Обычно у меня напрашивается вопрос, на который эти — и почти все существующие — путевые очерки не отвечают: «Ну хорошо, а как вы туда добрались-то?». Допустим, автору не хочется даже намекать на мотивы поездки, но пролог никогда не бывает лишним: отправление в путь часто не менее увлекательно, чем прибытие. И все же, поскольку любопытство побуждает медлить то там, то сям, а возможность помедлить считается роскошью (хотя куда мы, собственно, торопимся?), мы свыклись с тем, что жизнь — лишь последовательность прибытий и отъездов, триумфов и поражений, а промежутки между ними не заслуживают внимания. Да, конечно, вершины — это важно, но ведь и предгорья Парнаса — уже не хухры-мухры? Хотя нам по-прежнему импонирует идея, что путешествие начинается с первого шага (шага за порог родного дома), книг о таких путешествиях раз, два и обчелся. Отъезд описывается как мимолетное ощущение паники перед регистрацией на рейс или как неуклюжий поцелуй на сходнях, а дальше — тишина, вплоть до «С балкона моего номера я мог обозревать всю панораму Аккры…».

В реальности путешествия не таковы. Едва проснувшись в день отъезда, ты уже отправляешься в чужие края, приближаясь к ним с каждым шагом (будь то шаги мимо часов, висящих на стене гостиной, или по Фултон-стрит до перекрестка с шоссе). В «Людоедах с реки Цаво» рассказывается о том, как на рубеже XIX–XX веков львы пожирали рабочих-индийцев на строительстве железной дороги в Кении. Но я готов спорить на что угодно: существовала более тонкая и не менее захватывающая книга о плавании морем из Саутгемптона в Момбасу. Но по каким-то своим мотивам подполковник Паттерсон не стал переносить ее на бумагу.

В наше время путевые очерки как жанр сильно захирели. Их стандартный зачин — пресловутое «припав к иллюминатору»: в смысле, шаблонное описание вида из самолета, заходящего на посадку. К этой вымученной эффектности мы настолько привыкли, что ее даже не спародируешь. Пишут примерно так: «Под нами расстилалась тропическая зелень, затопленная долина, лоскутное одеяло фермерских наделов, а когда наш лайнер пронзил облака, я смог рассмотреть грунтовые дороги, вьющиеся среди холмов, и крохотные, точно игрушечные автомобили. Мы сделали круг над аэропортом, и, когда самолет снижался, я увидел величественные пальмы, горы собранных плодов, крыши обшарпанных хижин, квадратные поля, точно сшитые между собой примитивными заборами, кишащих, точно муравьи, людей, пестроту…»

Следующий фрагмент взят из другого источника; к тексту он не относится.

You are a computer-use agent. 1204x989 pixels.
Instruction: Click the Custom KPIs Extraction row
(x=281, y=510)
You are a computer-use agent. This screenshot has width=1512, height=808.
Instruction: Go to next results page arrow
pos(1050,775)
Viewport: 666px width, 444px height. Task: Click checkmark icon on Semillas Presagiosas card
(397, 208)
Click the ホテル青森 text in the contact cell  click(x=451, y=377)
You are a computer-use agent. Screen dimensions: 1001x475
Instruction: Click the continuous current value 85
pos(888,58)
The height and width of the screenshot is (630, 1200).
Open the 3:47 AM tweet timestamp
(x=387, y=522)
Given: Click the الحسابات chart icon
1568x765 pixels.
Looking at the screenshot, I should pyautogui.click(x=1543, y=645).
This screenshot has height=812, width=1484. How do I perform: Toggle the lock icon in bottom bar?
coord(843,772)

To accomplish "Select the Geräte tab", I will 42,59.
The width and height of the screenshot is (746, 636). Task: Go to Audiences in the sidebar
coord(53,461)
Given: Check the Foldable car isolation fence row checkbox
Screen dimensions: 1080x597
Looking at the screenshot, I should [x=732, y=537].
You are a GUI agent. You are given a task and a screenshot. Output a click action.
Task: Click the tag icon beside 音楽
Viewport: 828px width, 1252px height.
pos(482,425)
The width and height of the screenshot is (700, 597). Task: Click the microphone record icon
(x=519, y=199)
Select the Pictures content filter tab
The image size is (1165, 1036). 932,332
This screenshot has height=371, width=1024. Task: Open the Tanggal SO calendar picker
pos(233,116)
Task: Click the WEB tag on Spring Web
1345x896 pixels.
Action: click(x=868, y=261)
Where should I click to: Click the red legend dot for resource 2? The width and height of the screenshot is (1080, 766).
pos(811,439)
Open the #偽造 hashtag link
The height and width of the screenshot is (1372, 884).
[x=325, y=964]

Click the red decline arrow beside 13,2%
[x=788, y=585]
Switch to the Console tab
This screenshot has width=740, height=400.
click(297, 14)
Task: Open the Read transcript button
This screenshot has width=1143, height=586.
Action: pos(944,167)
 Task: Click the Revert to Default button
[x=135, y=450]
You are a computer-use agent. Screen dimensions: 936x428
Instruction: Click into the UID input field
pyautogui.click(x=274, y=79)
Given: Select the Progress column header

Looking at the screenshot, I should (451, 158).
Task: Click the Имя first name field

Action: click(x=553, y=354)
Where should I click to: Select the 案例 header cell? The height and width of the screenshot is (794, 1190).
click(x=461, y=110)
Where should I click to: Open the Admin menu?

В подобные домыслы мне никогда не верилось. Когда мой самолет заходит на посадку, у меня сердце уходит в пятки; я тревожусь — а кто не тревожится? — что мы сейчас разобьемся. Вся моя жизнь пролетает перед моим мысленным взором — скудное собрание мерзких и жалких банальностей. Потом какой-то голос приказывает мне оставаться на месте до окончательной остановки самолета; и вот наконец-то мы приземляемся, и из динамиков гремит «Moon River» [41] в аранжировке для симфонического оркестра. Наверно, если бы перед посадкой у меня хватило духу оглянуться по сторонам, я увидел бы, как писатель-путешественник строчит в блокноте: «Под нами расстилалась тропическая зелень…»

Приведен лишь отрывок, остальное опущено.